Made in Montana

Top

Communication and Effective Co-Parenting

Communication and Effective Co-Parenting

Communication is a key to success. This could not be truer in the context of co-parenting.   Many of the challenges that co-parenting can present can be mitigated by embracing an open, honest, and civil channel of communication. Your kids look up to you, and they will drink up your words and actions like sponges. To provide the best environment and upbringing possible for your child, make sure you and the child’s other parent are on the same page.

Communication With Your Co-Parent

If you are in a situation that requires co-parenting the chances are fairly high that there may be tension and/or stress between you and your co-parent. Try to put any personal differences you may have aside and talk about any issues that may cause waves. Your child will be watching your interactions; do your best to be civil. If your child witnesses you (or your co-parent) speaking negatively about the other they will be more likely to harbor negative feelings and act out. Here are a few things to keep in mind when communicating with your co-parent:

  1. Talk to each other. If you don’t talk to each other it is nearly impossible to be on the same page. Stability and consistency are key in providing your child with the environment he or she needs.
  2. Don’t withhold information. Keeping something from your co-parent can harm your child. Maintaining open and honest channels of communication, on the other hand, fosters positive behavior by all parties.
  3. Make a schedule, agree to the terms, and stick to it. If something changes let your co-parent know as soon as possible. Kids thrive and are happier when they work on a schedule.
  4. Talk about expectations. If your child is spending time in more than one household and under the supervision of more than one parent, differences in lifestyle are inevitable. Talk to your co-parent about general expectations including, but not limited to, bed times, television viewing permission and habits, discipline techniques, diet, dedicated homework time, and going out with friends. While some variety in these facets of your child’s life is likely, huge differences in the rules you and your co-parent set forth can lead to problems down the road. Aiming for consistency can mitigate any problems and show your child that you are all on the same page.
  5. Do the communicating yourself. Don’t use your child as a messenger. Not only can details get lost in translation, but personally engaging yourself in the communication helps to keep you engaged in your family. You may no longer be in a relationship with your child’s other parent, but your family still exists.
  6. Frame complaints in your concern for the child. Try not to criticize your co-parent. Negativity will not foster a harmonious environment for your child. Rather, if you feel something your co-parent is doing is harmful to your child, tell them that.

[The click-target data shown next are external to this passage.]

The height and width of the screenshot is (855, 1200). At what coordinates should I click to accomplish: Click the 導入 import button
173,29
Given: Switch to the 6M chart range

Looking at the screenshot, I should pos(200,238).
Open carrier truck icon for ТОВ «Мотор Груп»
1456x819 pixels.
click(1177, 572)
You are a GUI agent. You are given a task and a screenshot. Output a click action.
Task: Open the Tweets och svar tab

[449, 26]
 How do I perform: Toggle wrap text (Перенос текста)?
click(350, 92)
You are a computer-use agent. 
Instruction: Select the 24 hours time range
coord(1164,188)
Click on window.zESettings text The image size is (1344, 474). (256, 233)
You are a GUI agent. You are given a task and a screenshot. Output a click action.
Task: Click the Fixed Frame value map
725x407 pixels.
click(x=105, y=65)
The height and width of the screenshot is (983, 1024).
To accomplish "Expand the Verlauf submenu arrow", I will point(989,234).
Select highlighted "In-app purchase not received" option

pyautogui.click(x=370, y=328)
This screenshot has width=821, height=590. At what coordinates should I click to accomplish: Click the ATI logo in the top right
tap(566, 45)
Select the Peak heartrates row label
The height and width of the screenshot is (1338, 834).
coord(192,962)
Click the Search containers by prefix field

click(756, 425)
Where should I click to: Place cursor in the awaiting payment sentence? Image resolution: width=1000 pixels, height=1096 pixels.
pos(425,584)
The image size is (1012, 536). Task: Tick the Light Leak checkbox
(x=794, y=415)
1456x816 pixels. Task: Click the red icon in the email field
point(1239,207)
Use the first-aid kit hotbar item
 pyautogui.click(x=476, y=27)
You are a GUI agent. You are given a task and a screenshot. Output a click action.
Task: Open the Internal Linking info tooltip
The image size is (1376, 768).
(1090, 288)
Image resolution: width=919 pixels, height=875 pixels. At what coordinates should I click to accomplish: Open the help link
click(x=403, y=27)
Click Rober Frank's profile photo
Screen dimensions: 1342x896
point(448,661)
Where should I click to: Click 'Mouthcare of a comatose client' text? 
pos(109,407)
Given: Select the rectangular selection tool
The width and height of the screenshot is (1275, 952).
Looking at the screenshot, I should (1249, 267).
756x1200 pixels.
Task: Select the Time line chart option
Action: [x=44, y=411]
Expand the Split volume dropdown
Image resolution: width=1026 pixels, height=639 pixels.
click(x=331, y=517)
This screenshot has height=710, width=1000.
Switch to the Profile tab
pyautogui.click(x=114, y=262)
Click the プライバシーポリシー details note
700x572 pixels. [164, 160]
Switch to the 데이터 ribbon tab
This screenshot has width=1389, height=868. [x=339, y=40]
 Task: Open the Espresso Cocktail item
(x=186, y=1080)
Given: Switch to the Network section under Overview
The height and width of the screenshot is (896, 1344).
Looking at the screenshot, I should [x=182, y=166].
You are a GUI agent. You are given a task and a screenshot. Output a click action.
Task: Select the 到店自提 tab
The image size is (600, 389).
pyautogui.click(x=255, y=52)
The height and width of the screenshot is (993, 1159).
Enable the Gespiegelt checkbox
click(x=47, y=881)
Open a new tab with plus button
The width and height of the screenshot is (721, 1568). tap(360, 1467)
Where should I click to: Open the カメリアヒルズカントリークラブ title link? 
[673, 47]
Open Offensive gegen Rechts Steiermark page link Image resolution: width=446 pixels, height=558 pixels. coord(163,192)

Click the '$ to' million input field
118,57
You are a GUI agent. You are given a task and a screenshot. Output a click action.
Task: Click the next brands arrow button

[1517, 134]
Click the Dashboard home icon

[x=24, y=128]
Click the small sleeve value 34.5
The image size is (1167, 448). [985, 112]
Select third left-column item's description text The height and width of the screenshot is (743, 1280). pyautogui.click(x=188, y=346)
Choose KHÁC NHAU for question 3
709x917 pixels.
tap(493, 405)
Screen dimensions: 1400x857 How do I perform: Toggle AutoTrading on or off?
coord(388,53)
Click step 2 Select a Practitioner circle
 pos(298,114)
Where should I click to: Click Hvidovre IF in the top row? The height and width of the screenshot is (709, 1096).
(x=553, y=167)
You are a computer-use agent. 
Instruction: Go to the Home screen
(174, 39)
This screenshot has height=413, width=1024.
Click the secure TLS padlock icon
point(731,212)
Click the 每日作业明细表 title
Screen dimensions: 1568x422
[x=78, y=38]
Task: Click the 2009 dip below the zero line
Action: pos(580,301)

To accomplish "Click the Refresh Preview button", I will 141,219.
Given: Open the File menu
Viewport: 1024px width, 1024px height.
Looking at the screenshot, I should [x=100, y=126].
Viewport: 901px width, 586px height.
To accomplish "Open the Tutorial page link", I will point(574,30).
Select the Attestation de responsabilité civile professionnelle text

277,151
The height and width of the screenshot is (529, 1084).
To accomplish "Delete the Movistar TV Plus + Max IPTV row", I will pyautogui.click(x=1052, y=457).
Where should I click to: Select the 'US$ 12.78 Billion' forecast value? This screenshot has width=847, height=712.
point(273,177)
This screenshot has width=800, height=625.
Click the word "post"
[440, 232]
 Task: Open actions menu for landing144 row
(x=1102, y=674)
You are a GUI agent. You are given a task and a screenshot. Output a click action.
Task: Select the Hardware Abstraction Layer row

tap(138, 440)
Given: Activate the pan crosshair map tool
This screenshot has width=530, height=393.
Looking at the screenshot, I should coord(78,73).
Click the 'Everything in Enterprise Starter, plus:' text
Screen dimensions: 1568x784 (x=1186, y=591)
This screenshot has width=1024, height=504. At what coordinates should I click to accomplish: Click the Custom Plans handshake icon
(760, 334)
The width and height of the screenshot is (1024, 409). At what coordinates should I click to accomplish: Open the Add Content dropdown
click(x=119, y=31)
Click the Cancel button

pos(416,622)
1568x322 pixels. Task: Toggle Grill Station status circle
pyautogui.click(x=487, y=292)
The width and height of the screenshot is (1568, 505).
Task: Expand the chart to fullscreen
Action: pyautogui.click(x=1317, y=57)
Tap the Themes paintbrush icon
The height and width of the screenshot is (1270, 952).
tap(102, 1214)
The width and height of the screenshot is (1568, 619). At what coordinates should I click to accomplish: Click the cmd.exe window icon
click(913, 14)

Communicating With Your Child

While growing up and splitting time between two households is more common today, it can still be a stressful time for children. To make your child as comfortable and happy as possible, and to help them manage the situation, be sure to stay engaged. Here are a few things to keep in mind when communicating with your child:

  1. Communication is more than just speaking. Communication is a two-way street. Listen to what your child says and read their non-verbal cues. What they do and how they act can be just as telling as the words they use. Don’t just hear them when they speak; rather, listen to what they are telling you.
  2. Be Clear. Be clear about what you expect from them. Let them know that even though you and their other parent are not together you still have the same expectations. Let them know that you will always be there.
  3. Be Open. Remember that calendar and schedule you and your co-parent agreed on? Make sure your child can see and/or access it.
  4. Be Honest. Answer your child’s questions honestly, and encourage a dialogue.
  5. Encourage Communication With Your CoParent. Your child should not be pitted against your co-parent. Rather, they should have the opportunity to engage in a fruitful and beneficial relationship with both of you. Encourage frequent and honest communication with your co-parent, even if it hurts your feelings. There may be areas in which your child is more comfortable talking to your co-parent.

Establishing and maintaining open avenues of communication are vital to successful co-parenting. You child will see how you and your co-parent interact and communicate. They will see how you react to conversations and information about the other. They will not only hear the words you say but also read your body language and tone. Be aware and turn what could be a personally difficult situation into one that teaches your child about civility. Use this opportunity to set an example and be a positive role model.